MATERIALS PROVIDED:
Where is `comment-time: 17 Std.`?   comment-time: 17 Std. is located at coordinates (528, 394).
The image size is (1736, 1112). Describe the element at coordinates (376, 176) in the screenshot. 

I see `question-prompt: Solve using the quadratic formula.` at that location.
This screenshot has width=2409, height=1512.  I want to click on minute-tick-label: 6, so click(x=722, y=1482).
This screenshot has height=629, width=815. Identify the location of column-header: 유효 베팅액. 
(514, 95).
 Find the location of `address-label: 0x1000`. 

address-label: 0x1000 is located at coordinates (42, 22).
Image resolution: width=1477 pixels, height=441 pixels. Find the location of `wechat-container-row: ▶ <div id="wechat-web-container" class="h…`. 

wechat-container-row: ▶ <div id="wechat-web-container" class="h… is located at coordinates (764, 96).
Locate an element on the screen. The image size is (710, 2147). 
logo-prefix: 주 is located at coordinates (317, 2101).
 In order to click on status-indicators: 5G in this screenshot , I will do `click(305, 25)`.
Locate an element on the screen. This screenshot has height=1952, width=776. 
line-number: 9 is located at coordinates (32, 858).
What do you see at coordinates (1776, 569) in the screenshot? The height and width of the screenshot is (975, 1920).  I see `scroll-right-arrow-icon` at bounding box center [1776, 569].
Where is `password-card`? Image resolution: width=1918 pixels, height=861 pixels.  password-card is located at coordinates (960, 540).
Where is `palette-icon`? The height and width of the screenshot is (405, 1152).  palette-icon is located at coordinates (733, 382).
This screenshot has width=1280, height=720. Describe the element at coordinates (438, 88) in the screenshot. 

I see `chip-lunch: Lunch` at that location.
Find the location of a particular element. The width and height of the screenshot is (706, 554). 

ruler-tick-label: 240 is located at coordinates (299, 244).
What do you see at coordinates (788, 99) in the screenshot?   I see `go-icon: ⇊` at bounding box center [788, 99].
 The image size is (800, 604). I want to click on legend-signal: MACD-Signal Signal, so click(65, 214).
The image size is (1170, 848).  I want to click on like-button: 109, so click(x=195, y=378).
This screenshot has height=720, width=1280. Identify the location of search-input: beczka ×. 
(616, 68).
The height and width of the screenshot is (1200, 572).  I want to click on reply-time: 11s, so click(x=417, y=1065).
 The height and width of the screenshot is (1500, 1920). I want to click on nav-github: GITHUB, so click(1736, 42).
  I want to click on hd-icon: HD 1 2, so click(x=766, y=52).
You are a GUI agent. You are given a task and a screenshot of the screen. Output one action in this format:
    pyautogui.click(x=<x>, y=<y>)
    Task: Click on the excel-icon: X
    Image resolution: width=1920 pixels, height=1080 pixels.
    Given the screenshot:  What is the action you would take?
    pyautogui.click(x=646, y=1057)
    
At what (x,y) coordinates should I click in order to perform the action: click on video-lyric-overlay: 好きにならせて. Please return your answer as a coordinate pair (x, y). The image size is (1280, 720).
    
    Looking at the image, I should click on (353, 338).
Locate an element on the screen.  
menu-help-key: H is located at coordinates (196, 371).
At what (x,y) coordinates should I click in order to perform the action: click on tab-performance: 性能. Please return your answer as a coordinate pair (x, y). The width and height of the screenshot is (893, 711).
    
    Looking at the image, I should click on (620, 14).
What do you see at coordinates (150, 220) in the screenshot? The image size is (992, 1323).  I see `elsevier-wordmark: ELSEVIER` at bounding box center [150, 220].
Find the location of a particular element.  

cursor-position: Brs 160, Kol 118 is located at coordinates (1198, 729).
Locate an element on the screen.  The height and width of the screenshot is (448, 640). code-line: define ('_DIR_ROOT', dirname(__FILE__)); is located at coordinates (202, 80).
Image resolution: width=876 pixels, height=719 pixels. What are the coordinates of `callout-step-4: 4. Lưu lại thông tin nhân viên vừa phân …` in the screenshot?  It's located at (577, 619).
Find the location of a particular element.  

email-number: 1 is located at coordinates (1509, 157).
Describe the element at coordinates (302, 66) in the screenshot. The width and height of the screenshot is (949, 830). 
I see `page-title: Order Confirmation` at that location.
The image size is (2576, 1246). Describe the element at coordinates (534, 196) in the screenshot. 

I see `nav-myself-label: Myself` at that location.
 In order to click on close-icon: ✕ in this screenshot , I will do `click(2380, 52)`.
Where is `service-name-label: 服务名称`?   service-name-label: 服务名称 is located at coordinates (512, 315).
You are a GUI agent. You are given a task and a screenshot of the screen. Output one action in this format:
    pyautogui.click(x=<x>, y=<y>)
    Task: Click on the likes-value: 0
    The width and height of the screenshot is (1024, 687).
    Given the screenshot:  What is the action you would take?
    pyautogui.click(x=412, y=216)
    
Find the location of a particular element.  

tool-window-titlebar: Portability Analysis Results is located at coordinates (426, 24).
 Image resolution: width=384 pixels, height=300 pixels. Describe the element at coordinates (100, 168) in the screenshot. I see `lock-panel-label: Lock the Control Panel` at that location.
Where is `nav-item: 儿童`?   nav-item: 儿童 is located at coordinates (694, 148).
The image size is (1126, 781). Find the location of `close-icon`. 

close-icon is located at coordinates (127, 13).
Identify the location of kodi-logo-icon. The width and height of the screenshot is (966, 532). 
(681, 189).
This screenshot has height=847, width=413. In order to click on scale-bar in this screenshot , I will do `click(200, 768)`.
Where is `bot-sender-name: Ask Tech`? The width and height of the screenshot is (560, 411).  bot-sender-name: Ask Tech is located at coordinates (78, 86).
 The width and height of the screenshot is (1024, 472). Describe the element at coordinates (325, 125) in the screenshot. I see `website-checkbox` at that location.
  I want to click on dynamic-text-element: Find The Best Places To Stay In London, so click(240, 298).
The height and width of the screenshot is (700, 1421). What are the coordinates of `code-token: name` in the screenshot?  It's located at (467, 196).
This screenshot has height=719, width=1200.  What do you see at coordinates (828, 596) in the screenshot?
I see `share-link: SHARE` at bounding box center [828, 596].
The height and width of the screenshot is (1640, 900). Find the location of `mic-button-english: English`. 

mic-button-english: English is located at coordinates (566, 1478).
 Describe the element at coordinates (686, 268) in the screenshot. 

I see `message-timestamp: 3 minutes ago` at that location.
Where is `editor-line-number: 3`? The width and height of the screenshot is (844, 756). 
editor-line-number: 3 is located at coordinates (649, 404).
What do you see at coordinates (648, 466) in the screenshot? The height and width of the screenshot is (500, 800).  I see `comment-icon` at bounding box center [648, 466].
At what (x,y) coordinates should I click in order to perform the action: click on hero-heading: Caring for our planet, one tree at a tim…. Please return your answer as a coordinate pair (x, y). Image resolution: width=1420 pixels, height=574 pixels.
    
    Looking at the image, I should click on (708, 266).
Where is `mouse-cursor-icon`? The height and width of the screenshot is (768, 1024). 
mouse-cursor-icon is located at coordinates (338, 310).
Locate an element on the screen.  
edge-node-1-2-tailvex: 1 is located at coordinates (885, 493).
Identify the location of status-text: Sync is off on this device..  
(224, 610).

TASK DESCRIPTION:
Convert every one of the rows above into a Markdown table with two columns, Row and Text. Give each line its own number and leave out the blank lines.

SOLUTION TO THE PROBLEM:
| Row | Text |
|---|---|
| 1 | Where is `comment-time: 17 Std.`?   comment-time: 17 Std. is located at coordinates (528, 394). |
| 2 | The image size is (1736, 1112). Describe the element at coordinates (376, 176) in the screenshot.  |
| 3 | I see `question-prompt: Solve using the quadratic formula.` at that location. |
| 4 | This screenshot has width=2409, height=1512.  I want to click on minute-tick-label: 6, so click(x=722, y=1482). |
| 5 | This screenshot has height=629, width=815. Identify the location of column-header: 유효 베팅액.  |
| 6 | (514, 95). |
| 7 |  Find the location of `address-label: 0x1000`.  |
| 8 | address-label: 0x1000 is located at coordinates (42, 22). |
| 9 | Image resolution: width=1477 pixels, height=441 pixels. Find the location of `wechat-container-row: ▶ <div id="wechat-web-container" class="h…`.  |
| 10 | wechat-container-row: ▶ <div id="wechat-web-container" class="h… is located at coordinates (764, 96). |
| 11 | Locate an element on the screen. The image size is (710, 2147).  |
| 12 | logo-prefix: 주 is located at coordinates (317, 2101). |
| 13 |  In order to click on status-indicators: 5G in this screenshot , I will do `click(305, 25)`. |
| 14 | Locate an element on the screen. This screenshot has height=1952, width=776.  |
| 15 | line-number: 9 is located at coordinates (32, 858). |
| 16 | What do you see at coordinates (1776, 569) in the screenshot? The height and width of the screenshot is (975, 1920).  I see `scroll-right-arrow-icon` at bounding box center [1776, 569]. |
| 17 | Where is `password-card`? Image resolution: width=1918 pixels, height=861 pixels.  password-card is located at coordinates (960, 540). |
| 18 | Where is `palette-icon`? The height and width of the screenshot is (405, 1152).  palette-icon is located at coordinates (733, 382). |
| 19 | This screenshot has width=1280, height=720. Describe the element at coordinates (438, 88) in the screenshot.  |
| 20 | I see `chip-lunch: Lunch` at that location. |
| 21 | Find the location of a particular element. The width and height of the screenshot is (706, 554).  |
| 22 | ruler-tick-label: 240 is located at coordinates (299, 244). |
| 23 | What do you see at coordinates (788, 99) in the screenshot?   I see `go-icon: ⇊` at bounding box center [788, 99]. |
| 24 |  The image size is (800, 604). I want to click on legend-signal: MACD-Signal Signal, so click(65, 214). |
| 25 | The image size is (1170, 848).  I want to click on like-button: 109, so click(x=195, y=378). |
| 26 | This screenshot has height=720, width=1280. Identify the location of search-input: beczka ×.  |
| 27 | (616, 68). |
| 28 | The height and width of the screenshot is (1200, 572).  I want to click on reply-time: 11s, so click(x=417, y=1065). |
| 29 |  The height and width of the screenshot is (1500, 1920). I want to click on nav-github: GITHUB, so click(1736, 42). |
| 30 |   I want to click on hd-icon: HD 1 2, so click(x=766, y=52). |
| 31 | You are a GUI agent. You are given a task and a screenshot of the screen. Output one action in this format: |
| 32 |     pyautogui.click(x=<x>, y=<y>) |
| 33 |     Task: Click on the excel-icon: X |
| 34 |     Image resolution: width=1920 pixels, height=1080 pixels. |
| 35 |     Given the screenshot:  What is the action you would take? |
| 36 |     pyautogui.click(x=646, y=1057) |
| 37 | At what (x,y) coordinates should I click in order to perform the action: click on video-lyric-overlay: 好きにならせて. Please return your answer as a coordinate pair (x, y). The image size is (1280, 720). |
| 38 |     Looking at the image, I should click on (353, 338). |
| 39 | Locate an element on the screen.   |
| 40 | menu-help-key: H is located at coordinates (196, 371). |
| 41 | At what (x,y) coordinates should I click in order to perform the action: click on tab-performance: 性能. Please return your answer as a coordinate pair (x, y). The width and height of the screenshot is (893, 711). |
| 42 |     Looking at the image, I should click on (620, 14). |
| 43 | What do you see at coordinates (150, 220) in the screenshot? The image size is (992, 1323).  I see `elsevier-wordmark: ELSEVIER` at bounding box center [150, 220]. |
| 44 | Find the location of a particular element.   |
| 45 | cursor-position: Brs 160, Kol 118 is located at coordinates (1198, 729). |
| 46 | Locate an element on the screen.  The height and width of the screenshot is (448, 640). code-line: define ('_DIR_ROOT', dirname(__FILE__)); is located at coordinates (202, 80). |
| 47 | Image resolution: width=876 pixels, height=719 pixels. What are the coordinates of `callout-step-4: 4. Lưu lại thông tin nhân viên vừa phân …` in the screenshot?  It's located at (577, 619). |
| 48 | Find the location of a particular element.   |
| 49 | email-number: 1 is located at coordinates (1509, 157). |
| 50 | Describe the element at coordinates (302, 66) in the screenshot. The width and height of the screenshot is (949, 830).  |
| 51 | I see `page-title: Order Confirmation` at that location. |
| 52 | The image size is (2576, 1246). Describe the element at coordinates (534, 196) in the screenshot.  |
| 53 | I see `nav-myself-label: Myself` at that location. |
| 54 |  In order to click on close-icon: ✕ in this screenshot , I will do `click(2380, 52)`. |
| 55 | Where is `service-name-label: 服务名称`?   service-name-label: 服务名称 is located at coordinates (512, 315). |
| 56 | You are a GUI agent. You are given a task and a screenshot of the screen. Output one action in this format: |
| 57 |     pyautogui.click(x=<x>, y=<y>) |
| 58 |     Task: Click on the likes-value: 0 |
| 59 |     The width and height of the screenshot is (1024, 687). |
| 60 |     Given the screenshot:  What is the action you would take? |
| 61 |     pyautogui.click(x=412, y=216) |
| 62 | Find the location of a particular element.   |
| 63 | tool-window-titlebar: Portability Analysis Results is located at coordinates (426, 24). |
| 64 |  Image resolution: width=384 pixels, height=300 pixels. Describe the element at coordinates (100, 168) in the screenshot. I see `lock-panel-label: Lock the Control Panel` at that location. |
| 65 | Where is `nav-item: 儿童`?   nav-item: 儿童 is located at coordinates (694, 148). |
| 66 | The image size is (1126, 781). Find the location of `close-icon`.  |
| 67 | close-icon is located at coordinates (127, 13). |
| 68 | Identify the location of kodi-logo-icon. The width and height of the screenshot is (966, 532).  |
| 69 | (681, 189). |
| 70 | This screenshot has height=847, width=413. In order to click on scale-bar in this screenshot , I will do `click(200, 768)`. |
| 71 | Where is `bot-sender-name: Ask Tech`? The width and height of the screenshot is (560, 411).  bot-sender-name: Ask Tech is located at coordinates (78, 86). |
| 72 |  The width and height of the screenshot is (1024, 472). Describe the element at coordinates (325, 125) in the screenshot. I see `website-checkbox` at that location. |
| 73 |   I want to click on dynamic-text-element: Find The Best Places To Stay In London, so click(240, 298). |
| 74 | The height and width of the screenshot is (700, 1421). What are the coordinates of `code-token: name` in the screenshot?  It's located at (467, 196). |
| 75 | This screenshot has height=719, width=1200.  What do you see at coordinates (828, 596) in the screenshot? |
| 76 | I see `share-link: SHARE` at bounding box center [828, 596]. |
| 77 | The height and width of the screenshot is (1640, 900). Find the location of `mic-button-english: English`.  |
| 78 | mic-button-english: English is located at coordinates (566, 1478). |
| 79 |  Describe the element at coordinates (686, 268) in the screenshot.  |
| 80 | I see `message-timestamp: 3 minutes ago` at that location. |
| 81 | Where is `editor-line-number: 3`? The width and height of the screenshot is (844, 756).  |
| 82 | editor-line-number: 3 is located at coordinates (649, 404). |
| 83 | What do you see at coordinates (648, 466) in the screenshot? The height and width of the screenshot is (500, 800).  I see `comment-icon` at bounding box center [648, 466]. |
| 84 | At what (x,y) coordinates should I click in order to perform the action: click on hero-heading: Caring for our planet, one tree at a tim…. Please return your answer as a coordinate pair (x, y). Image resolution: width=1420 pixels, height=574 pixels. |
| 85 |     Looking at the image, I should click on (708, 266). |
| 86 | Where is `mouse-cursor-icon`? The height and width of the screenshot is (768, 1024).  |
| 87 | mouse-cursor-icon is located at coordinates (338, 310). |
| 88 | Locate an element on the screen.   |
| 89 | edge-node-1-2-tailvex: 1 is located at coordinates (885, 493). |
| 90 | Identify the location of status-text: Sync is off on this device..   |
| 91 | (224, 610). |